Instructions to follow:
Repeat word for word the part of the abstract on sex, stress and the brain between "Bruce S. McEwen, Ph.D." and "later in life.", inclusive.

Extract to read:
══════════

Bruce S. McEwen, Ph.D.
Alfred E. Mirsky Professor
Harold and Margaret Milliken Hatch
Laboratory of Neuroendocrinology
The Rockefeller University
May 10, 2010
Sex, Stress and the Brain: Hormone Action above the Hypothalamus via Novel Mechanisms
Just as the most successful social networks are fluid and flexible, so too are the connections that make up the mammalian brain. Like social networks, the neural networks that make up the brain are shaped, for better or worse, by their surroundings. The McEwen Lab looks at the effects of sex, stress and metabolic hormones on shaping neural networks and subsequent behavior. Understanding how the brain remains flexible in order to respond to changing environmental conditions may help to explain how the environment impacts the development of cognitive disorders, as well as mood/anxiety disorders, and cognitive decline later in life.

══════════

Records:
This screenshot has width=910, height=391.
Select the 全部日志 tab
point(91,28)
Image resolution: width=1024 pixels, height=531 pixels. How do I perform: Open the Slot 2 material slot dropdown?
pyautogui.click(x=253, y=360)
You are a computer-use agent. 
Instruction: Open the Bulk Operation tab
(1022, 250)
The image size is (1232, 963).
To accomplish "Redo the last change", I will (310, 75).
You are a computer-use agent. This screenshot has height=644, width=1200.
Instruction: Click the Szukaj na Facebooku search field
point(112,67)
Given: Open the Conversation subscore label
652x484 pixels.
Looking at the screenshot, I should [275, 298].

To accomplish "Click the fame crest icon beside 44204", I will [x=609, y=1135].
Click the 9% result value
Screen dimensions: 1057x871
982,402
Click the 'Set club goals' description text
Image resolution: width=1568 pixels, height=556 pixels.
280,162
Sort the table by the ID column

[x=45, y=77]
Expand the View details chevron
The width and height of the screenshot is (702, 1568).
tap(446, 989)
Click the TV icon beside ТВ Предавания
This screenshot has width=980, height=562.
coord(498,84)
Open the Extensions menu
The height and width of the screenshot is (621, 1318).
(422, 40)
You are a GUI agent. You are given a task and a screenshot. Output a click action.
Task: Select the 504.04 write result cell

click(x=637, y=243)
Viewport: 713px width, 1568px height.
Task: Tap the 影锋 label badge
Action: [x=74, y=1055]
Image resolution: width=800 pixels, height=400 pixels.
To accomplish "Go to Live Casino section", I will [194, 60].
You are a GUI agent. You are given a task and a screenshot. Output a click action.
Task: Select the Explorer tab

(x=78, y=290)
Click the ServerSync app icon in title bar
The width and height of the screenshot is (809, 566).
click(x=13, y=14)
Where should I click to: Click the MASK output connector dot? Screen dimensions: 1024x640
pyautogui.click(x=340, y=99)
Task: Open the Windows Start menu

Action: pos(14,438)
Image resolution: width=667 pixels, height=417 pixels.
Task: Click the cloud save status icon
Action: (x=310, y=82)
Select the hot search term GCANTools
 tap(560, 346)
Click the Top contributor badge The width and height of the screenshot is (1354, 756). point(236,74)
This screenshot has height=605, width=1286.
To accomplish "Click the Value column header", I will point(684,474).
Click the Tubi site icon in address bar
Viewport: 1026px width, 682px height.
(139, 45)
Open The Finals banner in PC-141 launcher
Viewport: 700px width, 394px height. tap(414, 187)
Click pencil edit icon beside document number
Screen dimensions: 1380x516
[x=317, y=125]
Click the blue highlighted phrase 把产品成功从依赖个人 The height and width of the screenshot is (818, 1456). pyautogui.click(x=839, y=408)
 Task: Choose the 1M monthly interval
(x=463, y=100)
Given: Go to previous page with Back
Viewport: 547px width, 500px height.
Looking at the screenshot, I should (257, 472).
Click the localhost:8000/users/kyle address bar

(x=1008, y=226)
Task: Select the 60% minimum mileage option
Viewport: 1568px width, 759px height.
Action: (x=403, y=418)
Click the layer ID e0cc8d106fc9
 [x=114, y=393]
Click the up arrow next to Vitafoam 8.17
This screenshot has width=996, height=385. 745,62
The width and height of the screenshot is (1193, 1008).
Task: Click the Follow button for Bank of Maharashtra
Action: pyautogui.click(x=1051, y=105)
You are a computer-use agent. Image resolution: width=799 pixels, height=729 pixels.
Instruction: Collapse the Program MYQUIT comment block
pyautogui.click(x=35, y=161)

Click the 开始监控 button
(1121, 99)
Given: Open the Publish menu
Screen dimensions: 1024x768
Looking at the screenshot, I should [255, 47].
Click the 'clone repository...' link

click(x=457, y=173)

══════════

Written response:
Bruce S. McEwen, Ph.D.
Alfred E. Mirsky Professor
Harold and Margaret Milliken Hatch
Laboratory of Neuroendocrinology
The Rockefeller University
May 10, 2010
Sex, Stress and the Brain: Hormone Action above the Hypothalamus via Novel Mechanisms
Just as the most successful social networks are fluid and flexible, so too are the connections that make up the mammalian brain. Like social networks, the neural networks that make up the brain are shaped, for better or worse, by their surroundings. The McEwen Lab looks at the effects of sex, stress and metabolic hormones on shaping neural networks and subsequent behavior. Understanding how the brain remains flexible in order to respond to changing environmental conditions may help to explain how the environment impacts the development of cognitive disorders, as well as mood/anxiety disorders, and cognitive decline later in life.